Ad engagement growth versus cost per engagement. Twitter’s total ad engagements for the quarter were up 20% year-over-year, but cost per engagement (CPE) remained flat.

Tracking the two data points over the past ten quarters shows that ad engagement growth rates have declined, while the “drops” in CPE are shrinking. Last quarter, Twitter reported CPEs fell 4% year-over-year and were flat this quarter compared to the previous year. This time last year, Twitter reported a 32% drop in CPE.

mDAUs reached 139 million during the second quarter of 2019 — an increase of five million from the first quarter of this year, and 17 million more than the second quarter of 2018.

In the U.S., mDAUs reached 29 million during the second quarter, which means U.S. users make up just over a fifth of Twitter’s total user base. This number grew by only a million since the first quarter of the year — and 3 million year over year.

Last quarter, Twitter announced it would no longer report monthly active users (MAUs) stats, sharing only on the new monetized daily active user (mDAU) metric itintroduced in February. The move was in part to compensate for the slide in MAU numbers, which Twitter said resulted from its efforts to improve the health of the platform. Twitter defines its mDAUs as authenticated users it is able to show ads to who have accessed Twitter via the app or desktop application.

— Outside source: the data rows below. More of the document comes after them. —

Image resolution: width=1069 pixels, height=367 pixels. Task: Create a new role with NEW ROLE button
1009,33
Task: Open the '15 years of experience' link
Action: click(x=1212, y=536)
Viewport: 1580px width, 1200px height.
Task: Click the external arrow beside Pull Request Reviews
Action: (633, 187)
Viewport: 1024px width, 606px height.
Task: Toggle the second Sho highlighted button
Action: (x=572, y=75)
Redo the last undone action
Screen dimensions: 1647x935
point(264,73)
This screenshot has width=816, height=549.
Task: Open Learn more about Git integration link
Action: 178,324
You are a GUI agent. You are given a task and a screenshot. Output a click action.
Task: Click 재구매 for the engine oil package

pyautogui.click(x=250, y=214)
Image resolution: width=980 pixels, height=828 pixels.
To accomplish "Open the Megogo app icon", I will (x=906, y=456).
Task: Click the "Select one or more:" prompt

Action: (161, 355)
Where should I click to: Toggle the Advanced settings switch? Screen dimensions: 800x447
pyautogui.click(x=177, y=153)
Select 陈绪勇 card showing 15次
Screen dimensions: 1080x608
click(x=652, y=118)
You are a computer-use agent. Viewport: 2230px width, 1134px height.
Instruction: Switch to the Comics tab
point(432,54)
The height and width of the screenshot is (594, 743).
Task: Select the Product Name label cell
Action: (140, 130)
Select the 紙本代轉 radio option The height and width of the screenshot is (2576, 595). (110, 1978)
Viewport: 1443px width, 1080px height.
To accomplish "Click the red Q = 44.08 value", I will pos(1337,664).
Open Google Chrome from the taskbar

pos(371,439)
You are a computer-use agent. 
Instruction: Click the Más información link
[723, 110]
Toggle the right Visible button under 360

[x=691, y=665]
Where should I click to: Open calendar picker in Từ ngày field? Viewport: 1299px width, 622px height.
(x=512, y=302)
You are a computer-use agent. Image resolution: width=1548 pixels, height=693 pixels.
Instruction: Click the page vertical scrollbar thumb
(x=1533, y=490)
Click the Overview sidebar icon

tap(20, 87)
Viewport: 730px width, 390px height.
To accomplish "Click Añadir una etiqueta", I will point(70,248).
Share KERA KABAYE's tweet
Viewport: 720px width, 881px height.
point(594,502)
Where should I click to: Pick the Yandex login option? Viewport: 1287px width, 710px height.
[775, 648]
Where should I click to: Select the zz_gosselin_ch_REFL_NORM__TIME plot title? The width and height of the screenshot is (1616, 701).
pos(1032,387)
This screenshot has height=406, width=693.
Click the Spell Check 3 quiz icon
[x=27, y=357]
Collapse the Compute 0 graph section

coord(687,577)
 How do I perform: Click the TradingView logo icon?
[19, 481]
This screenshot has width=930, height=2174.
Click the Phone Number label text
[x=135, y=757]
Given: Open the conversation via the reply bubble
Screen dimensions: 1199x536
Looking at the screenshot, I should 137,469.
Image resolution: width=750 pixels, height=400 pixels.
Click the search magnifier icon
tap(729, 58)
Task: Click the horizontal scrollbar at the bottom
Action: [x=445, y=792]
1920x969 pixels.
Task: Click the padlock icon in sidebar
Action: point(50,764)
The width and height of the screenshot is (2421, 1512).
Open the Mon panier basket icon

Why we should care. Twitter has put much of its focus during the past year cleaning up the platform and ridding timelines of malicious activity and spam in an effort to provide a safer environment for brands and advertisers. Many argue those efforts have gone far enough, but it appears to be making an impact on the adveritsing front.

CEO Jack Dorsey said the health of the platform remains the top priority for the company. “Our focus was on ensuring that our rules, and how we enforce them, are easy to understand. We also continued our work to proactively identify and address malicious behavior, resulting in an 18% drop in reports of spammy or suspicious behavior,” said Dorsey.